Verilen metin –
○ ○ ○ ○

22 Mart 2010 Pazartesi

Anti-Demokratik Anayasa Değişikliğine Hayır!

Öncelikle paketin tam metni çıkana kadar yorum yapmadan bekledim. Aslında yöntem olarak seçilen parti içinde hazırlama, üniversite ve sivil topluma danışmama yüzünden zaten baştan demokratik bir metin çıkamayacağı belirliydi.

Bu metin içinde seçim barajları yok, dokunulmazlıklar yok. Ne var?

Memurlara toplu sözleşme hakkı var. Hani grev hakkı nerede? Bunun bugünden ne farkı var?

Hiç bir pratik hükmü olmayan 12. Eylül yargılanmasına ilişkin geçici madde iptali. Sadece ağıza bal çalma.

HSYK 21 kişiye çıkıyor. Üyeleri Cumhurbaşkanı, Anayasa Mahkemesi, Yargıtay, Danıştay ve Yargıç ve Savcılarca seçiliyor. Adalet bakanı ve müşteşar yine kurul üyesi. Onlar olmadan toplantı yapılabileceğine dair hüküm yok. Adalet bakanlığı müfettişleri kurula bağlanmıyor, ayrıca kurula bağlı müfettişler olacak deniyor ama yetki başkana -Adalet Bakanı- bıraklıyor. Bu yapısı ile yargının büyük ölçüde yürütme denetimine girmesi söz konusudur.

Anayasa Mahkemesi 19 üyeden oluşuyor. Görev süreleri 12 yıl. Bu görev sonrası beklentiler açısından idareye bağlılığı kuvvetlendirir. Seçimi TBMM Sayıştay ve Barolar adaylarından yapıyor. Cumhurbaşkanı ise Yargıtay, Danıştay,AYİM,YÖK tarafından gösterilen adaylara ilaveten 7 üyeyi ise oldukça esnek bir tanımlama çerçevesi içinde kendisi belirliyor. Bu durum Anayasa Mahkemesi yapısının tümden değişmesi anlamında. Hesaplamanın çok hassas yapıldığı mutlak. Yüce divanın sadece yetkileri değil yetkilileri de yargılanma olasılığı olanlarca belirlenebiliyor bu yolla.

Parti kapatmak TBBM'de gurubu olan partilerin beşer üyesi ve Meclis Başkanı'nın (şu an 21 kişi) 2/3 çoğunluğu ile (şu an 14) alınabiliyor (Şu an örneğin BDP, AKP'ye, AKP BDP'ye destek olursa kapatma imkansız oluyor). Parti kapatılsa bile yasaklar 3 yıla iniyor. Milletvekillikleri düşmüyor. Bu çok demokratik madde ile ancak tüm partilerin kendine rakip bulduğu belki de geleceğin iktidarı olabilecek partilerin kapatılması kendi rakipleri olan partilerin ön iznine bağlanıyor.

○ ○ ○ ○

Toplanan malzeme –
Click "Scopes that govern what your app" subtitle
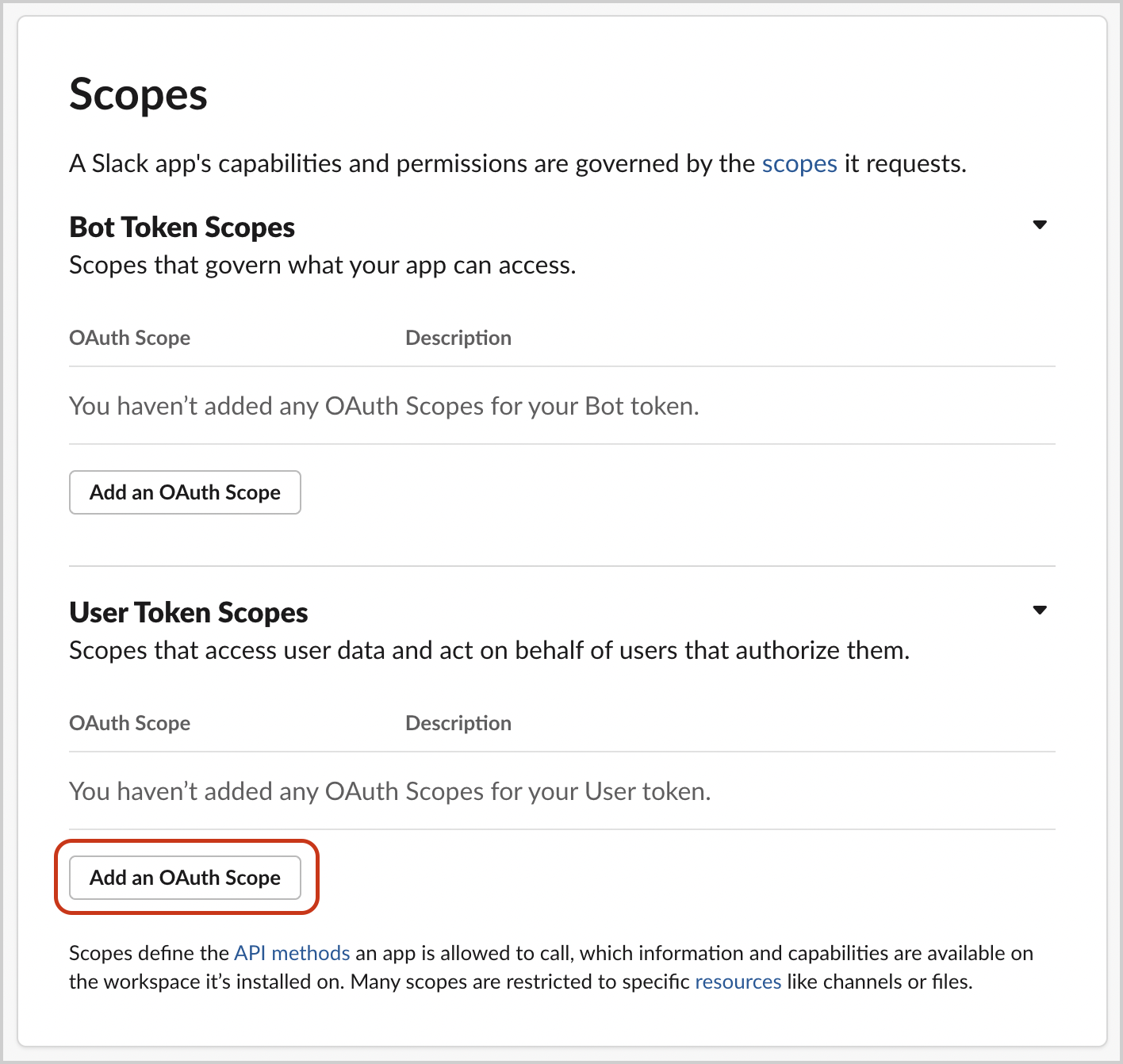Viewport: 1123px width, 1064px height. [x=322, y=265]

○ ○ ○ ○

Anayasa değişikliği yazısında "Anti-Demokratik Anayasa Değişikliğine" sözcüklerini içeren ifadeyle açılıp "metin çıkamayacağı belirliydi." ile kapanan bölümü, tek karakterini bile değiştirmeden aktarın.

Tamamlanan görev –
Anti-Demokratik Anayasa Değişikliğine Hayır!

Öncelikle paketin tam metni çıkana kadar yorum yapmadan bekledim. Aslında yöntem olarak seçilen parti içinde hazırlama, üniversite ve sivil topluma danışmama yüzünden zaten baştan demokratik bir metin çıkamayacağı belirliydi.